===== Available records

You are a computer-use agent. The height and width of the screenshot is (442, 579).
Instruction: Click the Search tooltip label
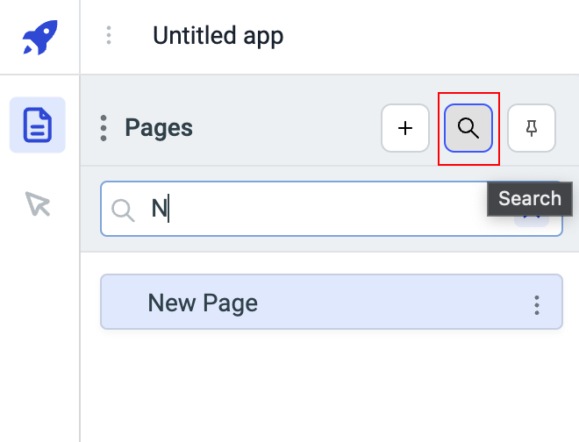pyautogui.click(x=530, y=198)
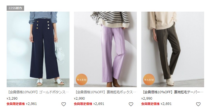Screen dimensions: 208x111
Task: Click the member price ¥2,961
Action: pos(31,104)
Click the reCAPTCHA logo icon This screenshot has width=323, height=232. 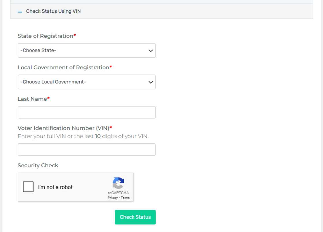pyautogui.click(x=118, y=183)
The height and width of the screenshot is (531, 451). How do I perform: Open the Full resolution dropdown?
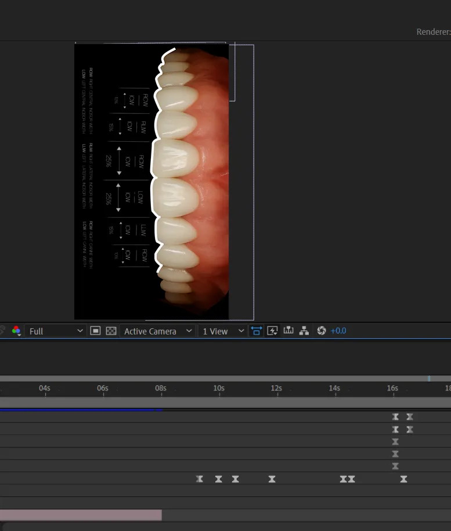pyautogui.click(x=56, y=331)
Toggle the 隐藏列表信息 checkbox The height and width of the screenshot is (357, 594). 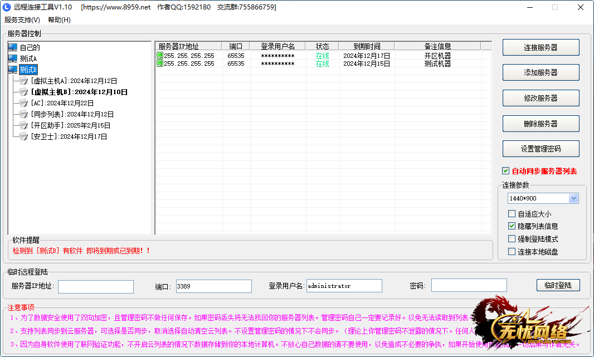pos(512,226)
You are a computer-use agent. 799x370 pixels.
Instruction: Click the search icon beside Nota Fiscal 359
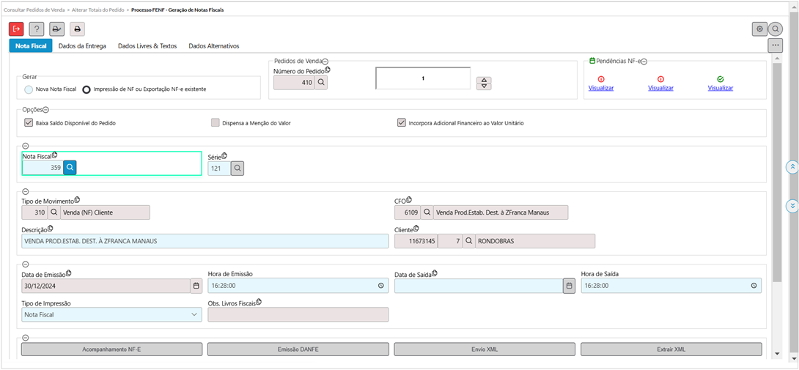click(70, 168)
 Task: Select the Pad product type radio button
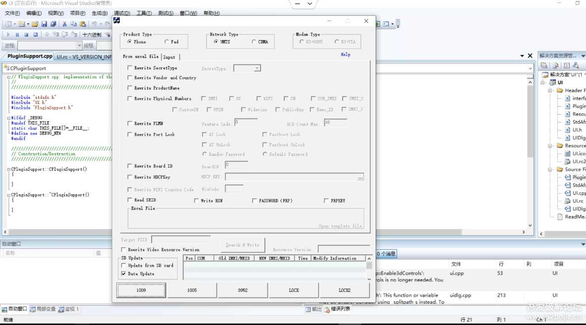pos(166,42)
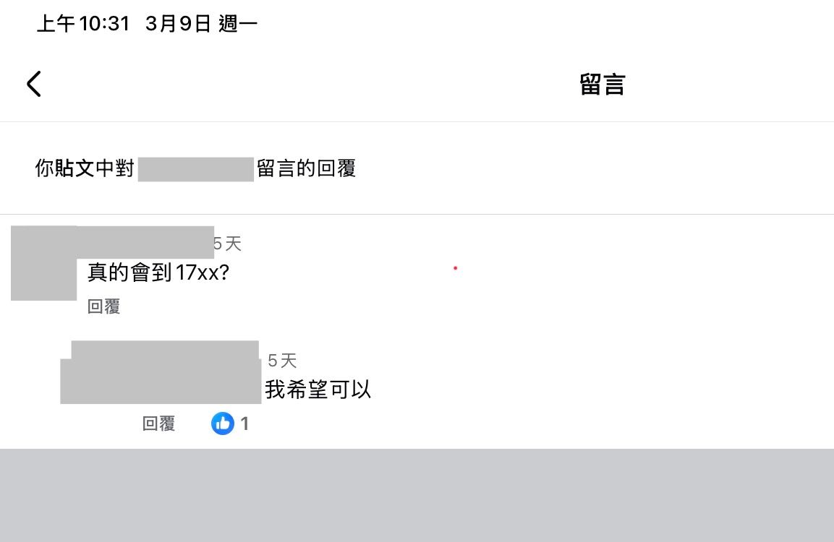Tap the empty gray area below the comments
Image resolution: width=834 pixels, height=542 pixels.
point(417,495)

==========

Find all lines holding the word "computer" in the records above and copy them.

You are a computer-use agent. The height and width of the screenshot is (442, 579).
You are a computer-use agent. 799x370 pixels.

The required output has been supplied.